Spätantike
Während der archäologischen Grabungen in den Jahren 1985 und 1986 konnten im Eingangsbereich der heutigen Kirche Mauerreste eines spätantiken Hauses freigelegt werden. Neben Teilen der 60 cm starken Außenmauern kamen verschiedene Pfostenlöcher und eine Herdstelle aus Steinplatten zum Vorschein. Dem Befund zufolge besaß das Gebäude einen Sockel aus Stein, während Wände aus Holz wahrscheinlich waren.

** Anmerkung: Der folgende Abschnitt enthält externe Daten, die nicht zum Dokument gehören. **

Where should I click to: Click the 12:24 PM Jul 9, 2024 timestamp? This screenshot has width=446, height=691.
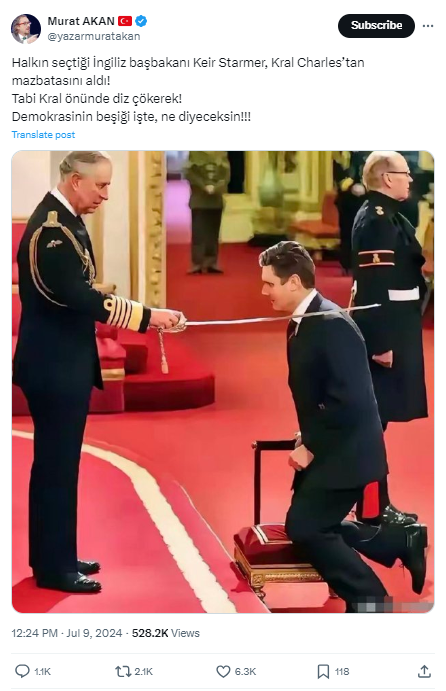(x=67, y=633)
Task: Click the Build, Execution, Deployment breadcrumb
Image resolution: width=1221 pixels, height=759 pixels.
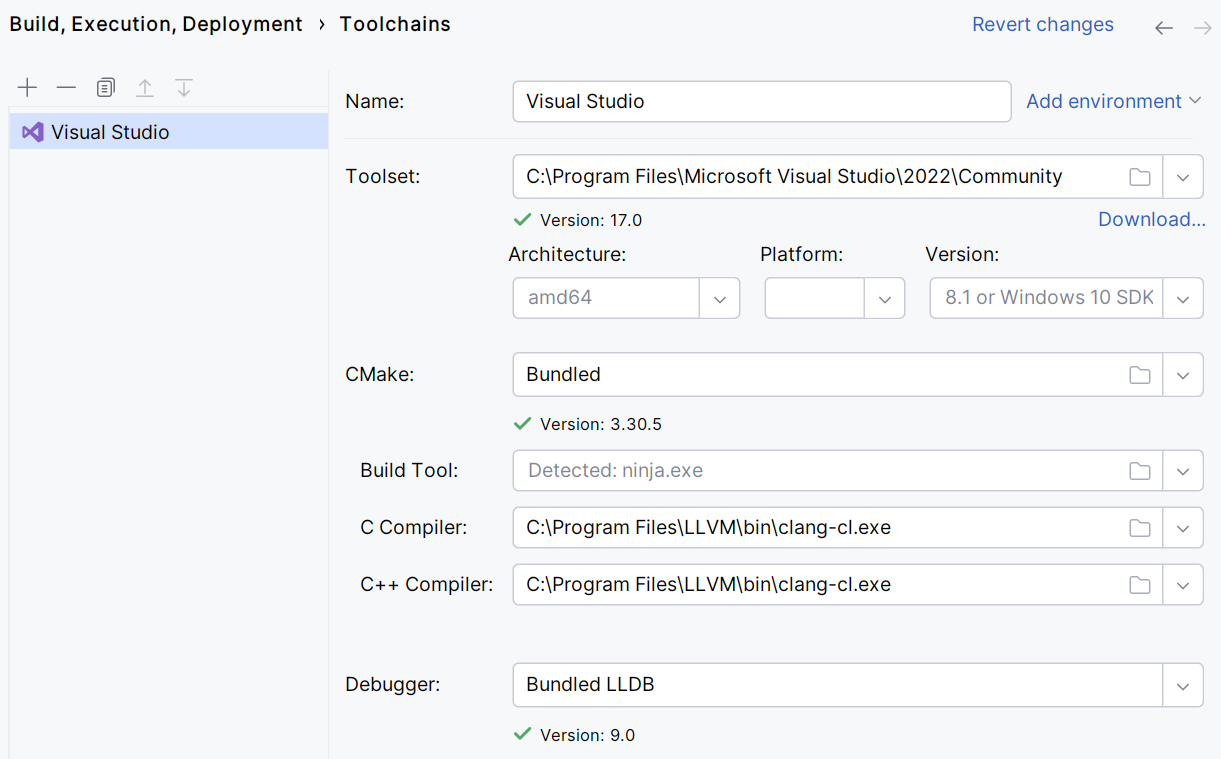Action: pos(155,23)
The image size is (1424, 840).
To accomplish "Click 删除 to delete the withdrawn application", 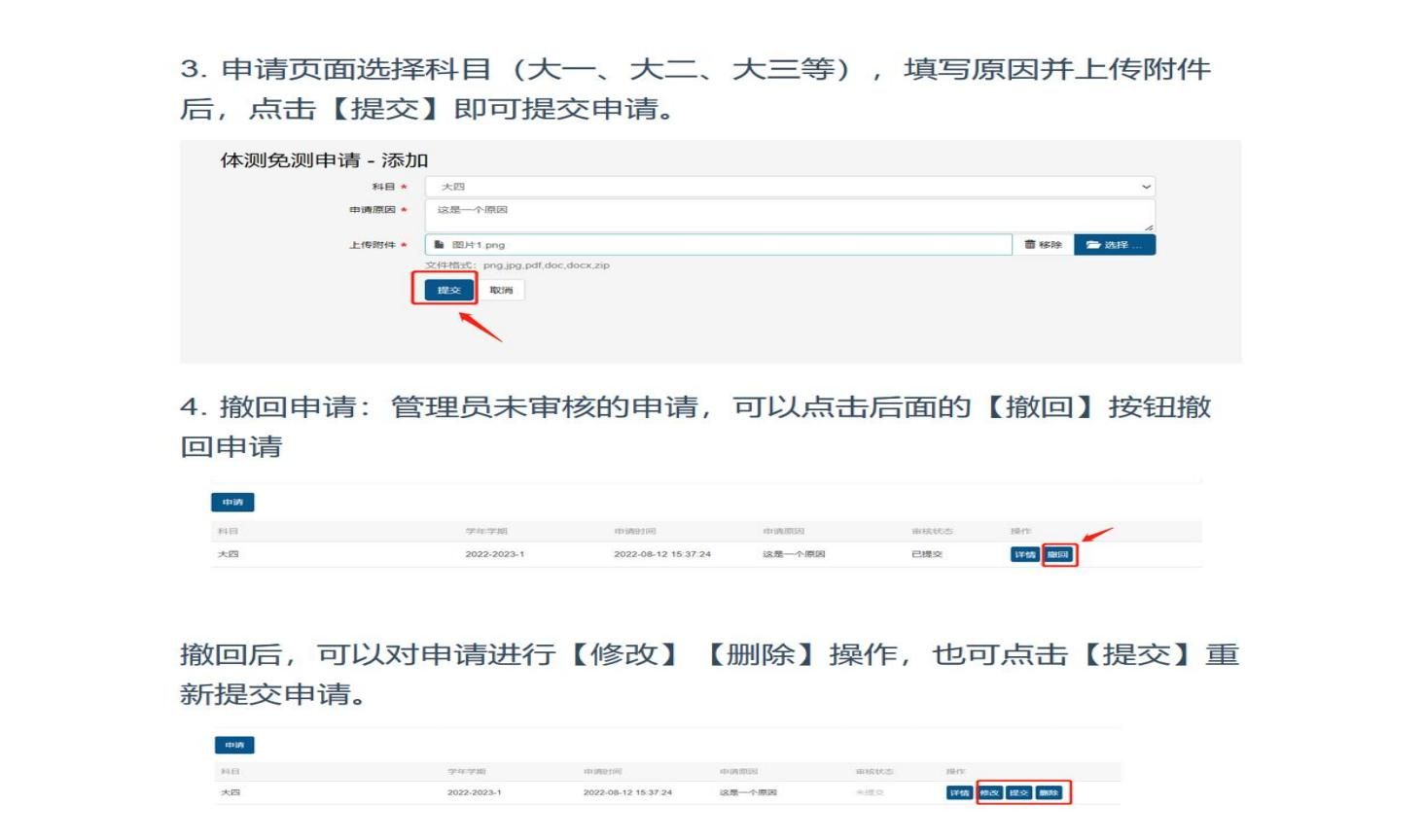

Um 600 n. Chr. wurde das Haus von einem Brand zerstört. Die exakte Datierung der Brandkatastrophe ermöglicht das Fragment eines Schmuckstückes, vermutlich eines so genannten Körbchenohrringes, das aus der Brandschicht geborgen wurde. Daneben fanden sich Überreste des einstigen Hausrats, wie etwa Bruchstücke eines Trinkgefäßes aus Lavez. Ein Mühlstein diente zum Malen von Getreide. Zum Tischgeschirr gehörte hingegen ein feines, mit roten Farbtupfen bemaltes Keramikgefäß. Spinnwirtel zeigen, dass von den Bewohnern Wolle verarbeitet wurde.
Der Brandkatastrophe fiel möglicherweise eine Bewohnerin zum Opfer, deren sterbliche Überreste ebenfalls in der Brandschicht zum Vorschein kamen.
Nach dem Brand wurde das Haus nicht wieder aufgebaut. Vielmehr diente es als Bestattungsplatz. Ein solches Vorgehen ist für die Spätantike und dem Frühmittelalter auch andernorts belegt.
Später wurden Teile der der nördlichen Hausmauer beim Bau der Nordmauer des Kirchenschiffes im Fundament mitverwendet.